_WORK REQUIRED:_ Go to the line containing "This screenshot has height=741, width=1313." in the records below and print it and every following line exactly, on through the line containing "Task: Click center", then stop.

(Data excerpts)
---

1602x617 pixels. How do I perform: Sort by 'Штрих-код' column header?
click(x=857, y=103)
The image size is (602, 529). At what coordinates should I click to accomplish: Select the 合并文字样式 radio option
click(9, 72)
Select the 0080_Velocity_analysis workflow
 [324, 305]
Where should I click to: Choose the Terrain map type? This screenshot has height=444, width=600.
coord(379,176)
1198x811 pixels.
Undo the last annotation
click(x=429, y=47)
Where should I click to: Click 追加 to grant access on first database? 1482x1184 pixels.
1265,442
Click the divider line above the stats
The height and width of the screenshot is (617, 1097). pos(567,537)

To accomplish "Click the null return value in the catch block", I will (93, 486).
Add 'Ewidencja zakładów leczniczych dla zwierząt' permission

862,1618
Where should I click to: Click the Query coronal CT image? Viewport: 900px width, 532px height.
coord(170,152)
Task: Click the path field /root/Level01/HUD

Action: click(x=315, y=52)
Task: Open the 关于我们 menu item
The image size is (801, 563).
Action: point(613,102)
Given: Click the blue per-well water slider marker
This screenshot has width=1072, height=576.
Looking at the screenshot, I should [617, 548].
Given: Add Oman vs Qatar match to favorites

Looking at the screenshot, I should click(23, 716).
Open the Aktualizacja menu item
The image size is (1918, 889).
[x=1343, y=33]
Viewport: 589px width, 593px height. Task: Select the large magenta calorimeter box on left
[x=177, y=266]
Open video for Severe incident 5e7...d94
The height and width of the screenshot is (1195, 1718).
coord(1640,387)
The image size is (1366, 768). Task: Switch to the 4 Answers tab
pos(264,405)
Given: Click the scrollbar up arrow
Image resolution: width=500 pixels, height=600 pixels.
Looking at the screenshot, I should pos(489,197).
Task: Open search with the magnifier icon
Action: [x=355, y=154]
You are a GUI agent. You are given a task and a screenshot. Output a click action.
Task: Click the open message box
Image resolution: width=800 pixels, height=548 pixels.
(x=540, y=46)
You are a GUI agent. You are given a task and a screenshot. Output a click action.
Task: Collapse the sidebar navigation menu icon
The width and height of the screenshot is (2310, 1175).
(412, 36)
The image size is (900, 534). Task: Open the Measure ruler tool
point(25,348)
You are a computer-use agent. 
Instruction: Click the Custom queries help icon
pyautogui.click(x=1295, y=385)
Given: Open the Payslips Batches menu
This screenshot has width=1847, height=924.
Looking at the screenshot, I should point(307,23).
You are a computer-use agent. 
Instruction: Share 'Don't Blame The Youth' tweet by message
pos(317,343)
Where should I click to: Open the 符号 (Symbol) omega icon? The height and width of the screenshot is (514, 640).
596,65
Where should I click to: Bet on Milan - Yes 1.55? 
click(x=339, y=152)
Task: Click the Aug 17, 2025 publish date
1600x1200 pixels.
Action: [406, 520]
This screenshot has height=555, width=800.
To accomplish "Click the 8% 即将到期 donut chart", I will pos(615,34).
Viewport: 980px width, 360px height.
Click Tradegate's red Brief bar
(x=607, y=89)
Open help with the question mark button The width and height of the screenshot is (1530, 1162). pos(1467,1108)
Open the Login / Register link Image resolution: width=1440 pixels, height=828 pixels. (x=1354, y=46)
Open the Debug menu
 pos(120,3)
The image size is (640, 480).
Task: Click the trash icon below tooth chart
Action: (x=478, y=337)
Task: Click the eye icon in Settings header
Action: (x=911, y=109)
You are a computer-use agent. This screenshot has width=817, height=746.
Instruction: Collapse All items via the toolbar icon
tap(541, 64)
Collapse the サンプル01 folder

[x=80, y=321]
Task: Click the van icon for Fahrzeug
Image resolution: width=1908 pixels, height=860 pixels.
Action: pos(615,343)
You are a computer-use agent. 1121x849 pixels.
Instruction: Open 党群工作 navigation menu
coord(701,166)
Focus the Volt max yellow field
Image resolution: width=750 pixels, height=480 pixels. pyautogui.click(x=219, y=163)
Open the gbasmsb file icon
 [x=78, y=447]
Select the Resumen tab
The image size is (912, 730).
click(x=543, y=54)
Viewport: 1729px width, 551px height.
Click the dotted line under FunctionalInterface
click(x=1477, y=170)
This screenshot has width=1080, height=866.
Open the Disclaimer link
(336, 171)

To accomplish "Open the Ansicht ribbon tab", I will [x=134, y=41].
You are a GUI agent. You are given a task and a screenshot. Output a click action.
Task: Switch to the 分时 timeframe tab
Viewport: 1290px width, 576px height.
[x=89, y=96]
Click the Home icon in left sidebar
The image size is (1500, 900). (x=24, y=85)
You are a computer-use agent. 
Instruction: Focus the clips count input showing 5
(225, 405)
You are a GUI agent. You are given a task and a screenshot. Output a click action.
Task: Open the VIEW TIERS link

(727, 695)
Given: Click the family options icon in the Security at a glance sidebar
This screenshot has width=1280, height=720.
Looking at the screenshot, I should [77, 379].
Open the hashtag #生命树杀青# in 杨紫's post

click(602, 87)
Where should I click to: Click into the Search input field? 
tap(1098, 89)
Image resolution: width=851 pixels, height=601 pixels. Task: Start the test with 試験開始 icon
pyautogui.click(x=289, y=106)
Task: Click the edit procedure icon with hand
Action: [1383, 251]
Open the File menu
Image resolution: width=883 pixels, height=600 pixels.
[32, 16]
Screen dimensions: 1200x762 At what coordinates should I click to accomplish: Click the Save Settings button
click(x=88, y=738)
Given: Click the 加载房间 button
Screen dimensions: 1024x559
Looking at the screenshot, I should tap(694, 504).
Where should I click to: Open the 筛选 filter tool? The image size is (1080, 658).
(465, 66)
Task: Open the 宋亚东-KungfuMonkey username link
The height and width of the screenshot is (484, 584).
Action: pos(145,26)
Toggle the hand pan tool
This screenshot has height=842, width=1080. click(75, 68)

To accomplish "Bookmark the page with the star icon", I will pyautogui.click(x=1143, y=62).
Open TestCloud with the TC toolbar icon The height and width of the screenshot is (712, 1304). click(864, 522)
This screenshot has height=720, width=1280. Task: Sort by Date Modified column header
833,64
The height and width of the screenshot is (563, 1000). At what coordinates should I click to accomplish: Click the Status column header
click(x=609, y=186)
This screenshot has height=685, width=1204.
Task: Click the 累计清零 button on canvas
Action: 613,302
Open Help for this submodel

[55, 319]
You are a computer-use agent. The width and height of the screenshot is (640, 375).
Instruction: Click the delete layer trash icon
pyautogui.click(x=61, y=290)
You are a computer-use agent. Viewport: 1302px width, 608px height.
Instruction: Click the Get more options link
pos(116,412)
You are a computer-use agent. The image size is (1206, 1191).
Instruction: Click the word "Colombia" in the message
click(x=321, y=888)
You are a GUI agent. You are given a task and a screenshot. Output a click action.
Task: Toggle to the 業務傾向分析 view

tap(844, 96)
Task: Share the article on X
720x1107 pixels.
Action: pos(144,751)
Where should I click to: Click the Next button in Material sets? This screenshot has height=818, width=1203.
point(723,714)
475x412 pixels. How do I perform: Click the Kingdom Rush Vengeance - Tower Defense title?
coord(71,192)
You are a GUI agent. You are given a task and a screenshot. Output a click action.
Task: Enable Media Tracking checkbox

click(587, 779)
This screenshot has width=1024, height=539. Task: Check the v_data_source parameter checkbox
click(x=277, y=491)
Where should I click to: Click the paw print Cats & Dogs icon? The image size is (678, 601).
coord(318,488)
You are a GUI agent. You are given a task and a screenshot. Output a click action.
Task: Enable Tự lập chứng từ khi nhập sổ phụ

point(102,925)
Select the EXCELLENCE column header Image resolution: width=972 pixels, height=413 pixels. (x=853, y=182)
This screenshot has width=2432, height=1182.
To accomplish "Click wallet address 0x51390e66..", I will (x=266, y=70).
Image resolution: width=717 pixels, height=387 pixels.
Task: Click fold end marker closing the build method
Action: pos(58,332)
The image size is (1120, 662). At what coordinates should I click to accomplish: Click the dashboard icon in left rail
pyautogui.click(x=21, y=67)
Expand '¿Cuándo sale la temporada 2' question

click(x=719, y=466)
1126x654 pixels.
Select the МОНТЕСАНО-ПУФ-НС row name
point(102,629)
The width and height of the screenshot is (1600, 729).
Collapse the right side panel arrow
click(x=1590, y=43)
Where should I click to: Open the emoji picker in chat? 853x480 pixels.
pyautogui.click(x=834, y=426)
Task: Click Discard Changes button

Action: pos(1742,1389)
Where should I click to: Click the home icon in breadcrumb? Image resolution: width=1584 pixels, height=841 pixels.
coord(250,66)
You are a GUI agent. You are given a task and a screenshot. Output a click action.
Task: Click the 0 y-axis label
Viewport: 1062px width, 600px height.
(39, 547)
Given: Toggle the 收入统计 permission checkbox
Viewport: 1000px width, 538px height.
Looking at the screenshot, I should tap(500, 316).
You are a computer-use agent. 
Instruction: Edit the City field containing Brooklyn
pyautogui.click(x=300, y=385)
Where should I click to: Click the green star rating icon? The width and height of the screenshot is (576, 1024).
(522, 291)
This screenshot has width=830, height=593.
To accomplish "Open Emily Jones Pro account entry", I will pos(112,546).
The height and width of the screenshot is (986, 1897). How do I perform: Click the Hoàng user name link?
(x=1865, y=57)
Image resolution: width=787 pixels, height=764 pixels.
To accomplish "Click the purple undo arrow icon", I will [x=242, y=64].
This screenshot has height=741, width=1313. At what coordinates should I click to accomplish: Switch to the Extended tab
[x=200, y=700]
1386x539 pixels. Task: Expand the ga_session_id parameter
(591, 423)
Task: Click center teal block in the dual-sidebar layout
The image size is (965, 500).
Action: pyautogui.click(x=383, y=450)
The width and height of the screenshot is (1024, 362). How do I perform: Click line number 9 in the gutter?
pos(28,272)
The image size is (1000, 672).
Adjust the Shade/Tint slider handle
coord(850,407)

---

_PROBLEM SOLUTION:_
This screenshot has height=741, width=1313. At what coordinates should I click to accomplish: Switch to the Extended tab
[x=200, y=700]
1386x539 pixels. Task: Expand the ga_session_id parameter
(591, 423)
Task: Click center teal block in the dual-sidebar layout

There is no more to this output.